[J’aide] Ma santé entre parenthèses, témoignage de Vanessa, aidante de ses grands-parents

Vanessa est une femme de 41 ans à la tête d’une agence de voyage. Depuis 8 ans, elle est l’aidante principale de ses grands-parents maternels. Aujourd’hui, elle témoigne de son combat pour maintenir ses aïeuls à domicile, dans un contexte familial et un environnement médical et social complexes.
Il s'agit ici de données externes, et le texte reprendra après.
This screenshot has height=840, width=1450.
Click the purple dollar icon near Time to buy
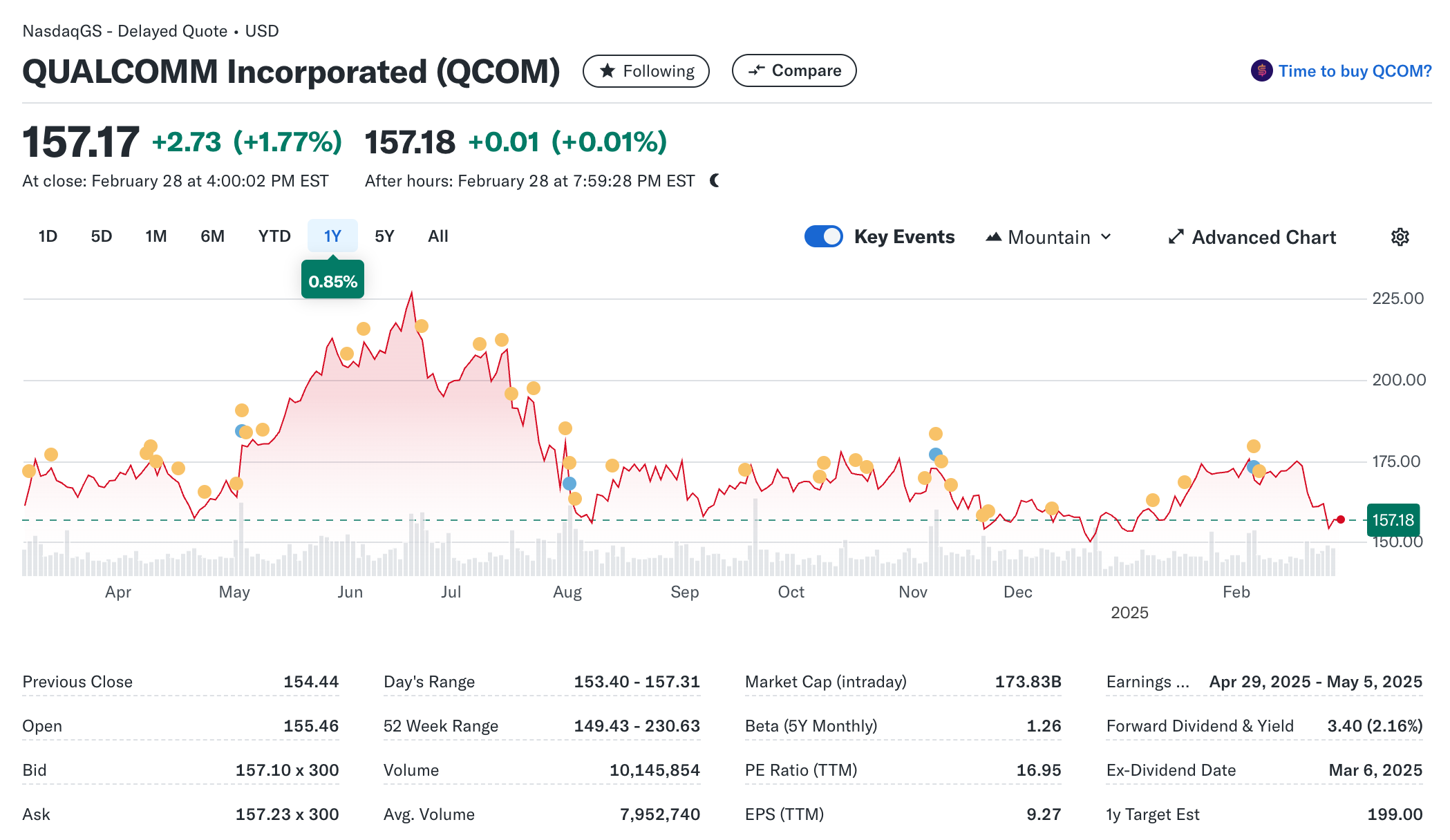[x=1261, y=70]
Le chemin de la dépendance

C’est sa grand-mère qui a commencé à décliner en premier. D’abord des symptômes dépressifs, puis des troubles cognitifs, un début de démence… Pour arriver à un diagnostic sans appel : elle est atteinte d’une forme de maladie neurodégénérative apparentée à la fois à Alzheimer et à Parkinson. Le plus difficile ? Les crises, qui ont le plus souvent lieu la nuit.

Armand, le grand-père de Vanessa

Son grand-père fera un AVC en 2013 qui lui laissera des séquelles lourdes : en plus d’avoir des difficultés à parler, il aura des problèmes de déglutition qui l’amèneront à faire de nombreux séjours aux Urgences en raison de pneumopathies répétées. Vanessa passera des nuits entières à veiller sur lui, vérifier son oxygène, jusqu’à son décès survenu en décembre dernier.

Aujourd’hui, elle continue de veiller sur sa grand-mère.

Aidante, un rôle qui s’impose à elle

C’est parce que son activité professionnelle lui permet davantage de flexibilité sur ses horaires et lieu de travail – elle a même installé un bureau chez ses grands-parents -, que Vanessa est devenue leur aidante principale.
Sa mère, jusqu’à sa retraite en 2015, ne pouvait pas dédier autant de temps à ses parents. Quant à son oncle et ses cousins, aucun ne s’est senti réellement concerné par la situation, la laissant gérer seule toutes les questions matérielles et financières.

Si sa mère la soutient et l’aide dès qu’elle le peut, qu’elles sont solidaires l’une avec l’autre, la charge ressentie est très lourde et les problèmes de santé se font vite sentir : douleurs musculaires à force de porter sa grand-mère, troubles du sommeil, négligences diverses et mauvaise alimentation.
Aujourd’hui, Vanessa souffre d’une sciatique chronique, d’hypertension et est insomniaque. Pour sa mère aussi les conséquences sont lourdes. Retraitée depuis peu, elle confiait à sa fille : “j’ai pris 10 ans”.

Aidante, le parcours du combattant de Vanessa

Les difficultés que Vanessa rencontre pour maintenir ses grands-parents à domicile sont multiples et le personnel à domicile pas toujours fiable.

Pour Vanessa, l’urgence est dans la reconnaissance du rôle d’aidant.e et une refonte du système de santé pour nos séniors.
Elle aimerait que le personnel paramédical travaillant en libéral (infirmiers, kinésithérapeutes, orthophonistes…) prenne davantage en charge les seniors, cette population fragile se caractérisant par des soins lourds.
De même, elle aimerait que les EHPAD aient plus de moyens, et les urgences un espace dédié pour accueillir au mieux les seniors, et ainsi éviter les longues heures d’attentes difficiles à vivre.

Car sa priorité reste le bien-être de sa grand-mère.

Se préserver pour mieux aider

Son premier conseil aux aidant.e.s ? Préservez-vous dès le début pour éviter l’épuisement. Vanessa ne s’est pas ménagée et les conséquences sur sa santé aujourd’hui n’en sont que plus importantes.

Car “si l’amour qu’on éprouve pour notre proche est au centre de notre détermination, on ne peut lutter contre une certaine aliénation de notre propre vie. Pour éviter cela, il faut beaucoup de courage, plus facile à aller puiser quand on s’octroie des espaces pour respirer”.